## Document excerpt
####################
Born in the state of Tamaulipas, Cano Flores became a drug trafficker in 2001 while still serving as a police officer. His role in Mexican law enforcement and his ties with the Gulf Cartel allowed him to recruit several other policemen into the criminal organization's ranks. As a high-ranking leader, Cano Flores served as the regional boss of the Gulf Cartel in Los Guerra, a town in the municipality of Ciudad Miguel Alemán, Tamaulipas. He was also a leader in Camargo, Tamaulipas, where he coordinated heroin, cocaine, and marijuana shipments to the United States.

In 2010 he was named in a U.S. federal indictment with 19 other high-ranking drug lords of La Compañía (The Company), a name used to describe the Gulf Cartel and Los Zetas as a conglomerate. He was arrested by the Mexican federal police in June 2009 and extradited to the United States while pending drug trafficking charges on 19 August 2011. Cano Flores was later sentenced to 35 years in prison and ordered to forfeit US$15 billion on 13 May 2013, making him the "highest ranking Gulf Cartel member to be convicted by a U.S. jury in the past 15 years".

==Criminal career==
Aurelio Cano Flores was born in Tamaulipas, Mexico on 3 May 1972. He joined the Gulf Cartel, a Mexican drug trafficking organization, in 2001, while still working in the Federal Judicial Police. As a policeman, Cano Flores was able to recruit several of his colleagues to the Gulf Cartel, where they collected the organization's drug proceeds and protected the drug shipments that headed to the U.S.-Mexico border. Within some time, he rose in the echelons of the cartel, became a high-ranking leader, and was appointed as the Gulf Cartel's boss in the border area of Los Guerra, a small town in the municipality of Ciudad Miguel Alemán, Tamaulipas, just across the international border from Roma, Texas. While in power, Cano Flores also worked with Los Zetas, a criminal organization formed in the late 1990s by ex-commandos of the Mexican Army who served as the Gulf Cartel's paramilitary wing. To keep the Gulf Cartel afloat, he reportedly intimidated and used violence against rival drug traffickers and Mexican law enforcement officers. Prior to his arrest on 10 June 2009, he was operating as the Gulf Cartel leader in Camargo, Tamaulipas and coordinated heroin, cocaine, and marijuana shipments to the United States.
####################
## Data provided

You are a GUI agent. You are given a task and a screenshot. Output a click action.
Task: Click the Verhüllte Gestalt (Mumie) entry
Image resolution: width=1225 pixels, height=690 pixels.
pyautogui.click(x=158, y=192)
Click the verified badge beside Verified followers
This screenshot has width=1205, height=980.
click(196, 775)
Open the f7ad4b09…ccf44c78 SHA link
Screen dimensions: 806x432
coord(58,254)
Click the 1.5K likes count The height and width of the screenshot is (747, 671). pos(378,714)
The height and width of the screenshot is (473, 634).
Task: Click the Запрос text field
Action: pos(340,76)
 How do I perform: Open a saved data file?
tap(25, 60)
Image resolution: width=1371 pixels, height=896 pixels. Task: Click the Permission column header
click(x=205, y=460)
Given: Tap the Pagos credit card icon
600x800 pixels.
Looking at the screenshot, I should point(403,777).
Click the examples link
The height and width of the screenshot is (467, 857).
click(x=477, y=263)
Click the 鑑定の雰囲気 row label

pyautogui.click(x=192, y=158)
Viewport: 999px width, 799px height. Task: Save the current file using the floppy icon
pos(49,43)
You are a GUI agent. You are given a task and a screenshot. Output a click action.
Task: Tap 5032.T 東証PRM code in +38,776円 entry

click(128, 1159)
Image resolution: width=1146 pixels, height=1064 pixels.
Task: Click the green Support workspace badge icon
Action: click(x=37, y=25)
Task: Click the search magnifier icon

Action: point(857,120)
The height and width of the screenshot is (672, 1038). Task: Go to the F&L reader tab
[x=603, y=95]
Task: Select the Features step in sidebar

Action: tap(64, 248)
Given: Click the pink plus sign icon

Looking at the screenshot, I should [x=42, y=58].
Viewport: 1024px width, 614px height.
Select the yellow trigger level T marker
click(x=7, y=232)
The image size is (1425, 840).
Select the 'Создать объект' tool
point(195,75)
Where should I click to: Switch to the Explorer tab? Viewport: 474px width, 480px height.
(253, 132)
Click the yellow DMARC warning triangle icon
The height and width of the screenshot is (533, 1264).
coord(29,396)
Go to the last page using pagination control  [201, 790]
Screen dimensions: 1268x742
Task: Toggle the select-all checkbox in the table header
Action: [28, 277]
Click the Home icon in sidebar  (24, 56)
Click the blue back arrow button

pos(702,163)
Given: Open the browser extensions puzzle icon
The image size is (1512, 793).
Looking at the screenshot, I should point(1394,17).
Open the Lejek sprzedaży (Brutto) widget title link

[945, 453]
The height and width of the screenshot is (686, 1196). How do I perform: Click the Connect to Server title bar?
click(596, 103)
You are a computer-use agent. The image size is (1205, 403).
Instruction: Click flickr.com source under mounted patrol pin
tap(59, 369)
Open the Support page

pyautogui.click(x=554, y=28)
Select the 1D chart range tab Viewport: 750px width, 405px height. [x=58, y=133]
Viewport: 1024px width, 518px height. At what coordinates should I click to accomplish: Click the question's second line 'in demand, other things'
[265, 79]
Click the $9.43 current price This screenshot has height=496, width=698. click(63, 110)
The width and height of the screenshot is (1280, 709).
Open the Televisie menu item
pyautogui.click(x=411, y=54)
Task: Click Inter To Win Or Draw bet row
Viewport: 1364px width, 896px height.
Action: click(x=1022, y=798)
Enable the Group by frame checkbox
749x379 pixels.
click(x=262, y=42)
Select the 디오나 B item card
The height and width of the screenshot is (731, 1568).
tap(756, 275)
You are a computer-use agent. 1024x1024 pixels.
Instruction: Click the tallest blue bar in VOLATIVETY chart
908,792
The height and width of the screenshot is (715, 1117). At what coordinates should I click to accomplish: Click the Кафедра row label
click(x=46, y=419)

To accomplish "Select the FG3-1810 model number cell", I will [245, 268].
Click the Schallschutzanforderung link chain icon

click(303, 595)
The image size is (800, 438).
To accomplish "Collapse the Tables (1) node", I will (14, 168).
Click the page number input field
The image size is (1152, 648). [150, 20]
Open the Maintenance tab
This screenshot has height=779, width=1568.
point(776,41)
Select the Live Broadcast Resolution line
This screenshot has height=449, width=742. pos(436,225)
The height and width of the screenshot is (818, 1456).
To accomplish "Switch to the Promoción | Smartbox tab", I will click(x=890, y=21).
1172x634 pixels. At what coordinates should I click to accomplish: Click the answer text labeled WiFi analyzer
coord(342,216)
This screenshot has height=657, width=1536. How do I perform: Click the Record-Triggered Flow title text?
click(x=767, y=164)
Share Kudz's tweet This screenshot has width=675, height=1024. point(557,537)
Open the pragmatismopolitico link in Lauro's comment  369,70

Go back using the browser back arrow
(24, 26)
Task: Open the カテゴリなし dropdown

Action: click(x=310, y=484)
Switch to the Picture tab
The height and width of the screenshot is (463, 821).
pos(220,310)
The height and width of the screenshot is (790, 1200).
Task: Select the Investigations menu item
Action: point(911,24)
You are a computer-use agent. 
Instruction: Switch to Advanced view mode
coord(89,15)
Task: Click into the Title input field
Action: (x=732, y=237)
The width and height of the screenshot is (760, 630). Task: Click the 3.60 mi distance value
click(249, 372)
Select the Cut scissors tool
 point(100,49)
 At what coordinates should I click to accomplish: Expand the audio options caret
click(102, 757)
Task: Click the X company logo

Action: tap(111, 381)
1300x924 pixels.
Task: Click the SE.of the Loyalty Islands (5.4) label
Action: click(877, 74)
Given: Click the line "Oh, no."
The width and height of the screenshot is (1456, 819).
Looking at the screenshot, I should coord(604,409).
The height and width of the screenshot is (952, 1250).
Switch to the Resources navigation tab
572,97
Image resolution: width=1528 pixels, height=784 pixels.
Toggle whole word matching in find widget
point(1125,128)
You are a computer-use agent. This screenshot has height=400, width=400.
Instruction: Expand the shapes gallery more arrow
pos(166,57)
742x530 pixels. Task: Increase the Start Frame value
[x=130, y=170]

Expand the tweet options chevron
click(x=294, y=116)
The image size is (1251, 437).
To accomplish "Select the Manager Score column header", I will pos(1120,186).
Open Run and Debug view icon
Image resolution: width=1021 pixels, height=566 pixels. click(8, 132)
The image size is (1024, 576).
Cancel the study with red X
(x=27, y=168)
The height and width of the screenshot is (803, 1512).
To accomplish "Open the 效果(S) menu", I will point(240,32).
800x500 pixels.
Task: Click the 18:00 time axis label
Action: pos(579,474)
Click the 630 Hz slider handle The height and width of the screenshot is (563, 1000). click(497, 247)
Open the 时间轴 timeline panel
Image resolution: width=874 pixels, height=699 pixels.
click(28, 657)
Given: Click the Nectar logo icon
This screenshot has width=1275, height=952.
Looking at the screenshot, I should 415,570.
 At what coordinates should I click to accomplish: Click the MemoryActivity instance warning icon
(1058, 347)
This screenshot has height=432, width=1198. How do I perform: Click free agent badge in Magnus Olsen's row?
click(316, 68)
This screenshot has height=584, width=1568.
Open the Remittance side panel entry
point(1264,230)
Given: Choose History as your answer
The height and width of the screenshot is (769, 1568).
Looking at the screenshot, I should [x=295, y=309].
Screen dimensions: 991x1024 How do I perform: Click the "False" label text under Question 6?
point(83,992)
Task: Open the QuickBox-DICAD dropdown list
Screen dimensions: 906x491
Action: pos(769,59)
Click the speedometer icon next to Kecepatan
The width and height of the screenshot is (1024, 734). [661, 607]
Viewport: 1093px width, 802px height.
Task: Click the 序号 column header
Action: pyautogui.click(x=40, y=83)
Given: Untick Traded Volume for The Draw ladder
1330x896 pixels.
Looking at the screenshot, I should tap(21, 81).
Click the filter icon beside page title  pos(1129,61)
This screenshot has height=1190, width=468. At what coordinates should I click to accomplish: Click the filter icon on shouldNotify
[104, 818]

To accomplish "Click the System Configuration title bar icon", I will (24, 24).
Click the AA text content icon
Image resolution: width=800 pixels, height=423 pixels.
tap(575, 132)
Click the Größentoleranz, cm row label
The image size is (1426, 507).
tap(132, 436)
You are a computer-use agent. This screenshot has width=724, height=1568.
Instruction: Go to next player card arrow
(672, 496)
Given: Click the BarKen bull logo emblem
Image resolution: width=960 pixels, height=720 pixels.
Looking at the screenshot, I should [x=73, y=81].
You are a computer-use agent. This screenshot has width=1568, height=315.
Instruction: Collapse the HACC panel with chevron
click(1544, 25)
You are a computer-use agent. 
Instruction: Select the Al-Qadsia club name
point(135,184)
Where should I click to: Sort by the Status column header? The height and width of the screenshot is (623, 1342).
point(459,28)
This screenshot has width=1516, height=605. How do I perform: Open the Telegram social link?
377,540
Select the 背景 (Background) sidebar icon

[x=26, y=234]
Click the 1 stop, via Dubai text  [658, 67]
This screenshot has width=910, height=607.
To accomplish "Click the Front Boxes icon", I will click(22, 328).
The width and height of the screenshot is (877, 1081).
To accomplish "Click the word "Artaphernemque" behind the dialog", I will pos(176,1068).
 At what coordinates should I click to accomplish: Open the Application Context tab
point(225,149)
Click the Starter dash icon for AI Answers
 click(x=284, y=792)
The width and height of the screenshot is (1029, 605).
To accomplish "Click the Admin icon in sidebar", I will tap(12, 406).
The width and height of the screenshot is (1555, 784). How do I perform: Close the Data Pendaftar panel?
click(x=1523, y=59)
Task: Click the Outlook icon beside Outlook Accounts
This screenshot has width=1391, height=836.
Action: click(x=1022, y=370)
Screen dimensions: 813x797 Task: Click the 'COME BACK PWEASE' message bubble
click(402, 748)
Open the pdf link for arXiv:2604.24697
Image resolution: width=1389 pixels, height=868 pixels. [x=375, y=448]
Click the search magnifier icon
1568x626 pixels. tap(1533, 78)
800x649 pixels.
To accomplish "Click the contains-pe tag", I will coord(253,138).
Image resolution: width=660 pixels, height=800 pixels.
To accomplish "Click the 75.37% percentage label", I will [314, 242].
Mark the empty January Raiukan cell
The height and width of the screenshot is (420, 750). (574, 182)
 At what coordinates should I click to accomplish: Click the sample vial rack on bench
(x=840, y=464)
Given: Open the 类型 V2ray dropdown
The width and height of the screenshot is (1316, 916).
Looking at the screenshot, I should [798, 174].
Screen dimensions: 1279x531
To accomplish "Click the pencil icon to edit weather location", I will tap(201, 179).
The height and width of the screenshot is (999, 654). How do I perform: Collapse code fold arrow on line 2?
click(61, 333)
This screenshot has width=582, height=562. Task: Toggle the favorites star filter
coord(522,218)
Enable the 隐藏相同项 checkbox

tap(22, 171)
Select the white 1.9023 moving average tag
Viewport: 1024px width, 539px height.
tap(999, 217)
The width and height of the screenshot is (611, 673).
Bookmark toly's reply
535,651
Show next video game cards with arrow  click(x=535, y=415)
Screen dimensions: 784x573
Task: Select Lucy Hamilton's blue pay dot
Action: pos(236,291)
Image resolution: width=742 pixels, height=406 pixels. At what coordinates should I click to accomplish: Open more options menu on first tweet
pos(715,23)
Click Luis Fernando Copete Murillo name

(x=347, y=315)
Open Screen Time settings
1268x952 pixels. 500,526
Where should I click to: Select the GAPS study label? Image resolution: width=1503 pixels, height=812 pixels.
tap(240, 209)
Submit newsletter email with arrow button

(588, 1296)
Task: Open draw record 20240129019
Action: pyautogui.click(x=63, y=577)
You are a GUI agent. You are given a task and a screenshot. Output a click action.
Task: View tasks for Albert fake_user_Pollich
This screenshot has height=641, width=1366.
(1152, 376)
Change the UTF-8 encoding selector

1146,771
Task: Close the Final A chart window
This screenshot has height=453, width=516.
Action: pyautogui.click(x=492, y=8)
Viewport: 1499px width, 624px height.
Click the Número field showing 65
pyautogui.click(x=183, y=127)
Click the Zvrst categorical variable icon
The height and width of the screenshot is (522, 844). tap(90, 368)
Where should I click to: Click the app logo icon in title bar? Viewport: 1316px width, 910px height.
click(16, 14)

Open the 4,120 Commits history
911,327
####################
## Assignment 1
According to the text about Aurelio Cano Flores, what allowed him to recruit other policemen into the Gulf Cartel? Answer in one to three sentences.
## Assignment 2
Please answer these questions from the text about Aurelio Cano Flores.
(a) On what date was he born?
(b) On what date was he extradited to the United States?
(c) How many years in prison was he sentenced to?
## Assignment 3
Write the next paragraph of the text about Aurelio Cano Flores, starting after its last sentence.

## Response 1
His position in Mexican law enforcement, together with his ties to the Gulf Cartel, allowed him to recruit several other policemen into the organization. He joined the cartel in 2001 while still working in the Federal Judicial Police. The colleagues he recruited collected the cartel's drug proceeds and protected drug shipments headed to the U.S.-Mexico border.

## Response 2
(a) 3 May 1972
(b) 19 August 2011
(c) 35 years

## Response 3
===Arrest and trial===
Cano Flores was arrested by the Mexican federal police on 10 June 2009 while in possession of a firearm, a magazine device, and 30 rounds of ammunition. On 4 November 2010, he was indicted along with 19 other drug traffickers of La Compañía (The Company), a name that refers to the Gulf Cartel and Los Zetas collectively, and charged with conspiracy to traffic over 5 kilos (11 lbs) of cocaine and at least 1,000 kilos (2204.6 lbs) of marijuana to the United States for future distribution. The United States Department of the Treasury had named Cano Flores in 2009 as a close associate of the Zeta bosses Heriberto Lazcano Lazcano and Miguel Treviño Morales, considered by the government as "significant foreign narcotics traffickers".

He was then extradited to the United States from Mexico on 19 August 2011 to face charges on drug trafficking. At the time of his extradition, U.S. authorities indicated that he faced a minimum prison sentence of ten years and a maximum penalty of life in prison for his charges. On 13 May 2013, U.S. District Judge Barbara Jacobs Rothstein sentenced Cano Flores to 35 years in prison and ordered him to forfeit US$15 billion. He was the highest drug lord of the Gulf Cartel to be convicted by a U.S. jury in 15 years.

==Bounty==
The U.S. Department of State was offering up to US$5 million for information leading to his arrest and/or conviction. Cano Flores also has two aliases: Yeyo and Yankee. Some media outlets also referred to him by another name, Efraín Sánchez Castillo.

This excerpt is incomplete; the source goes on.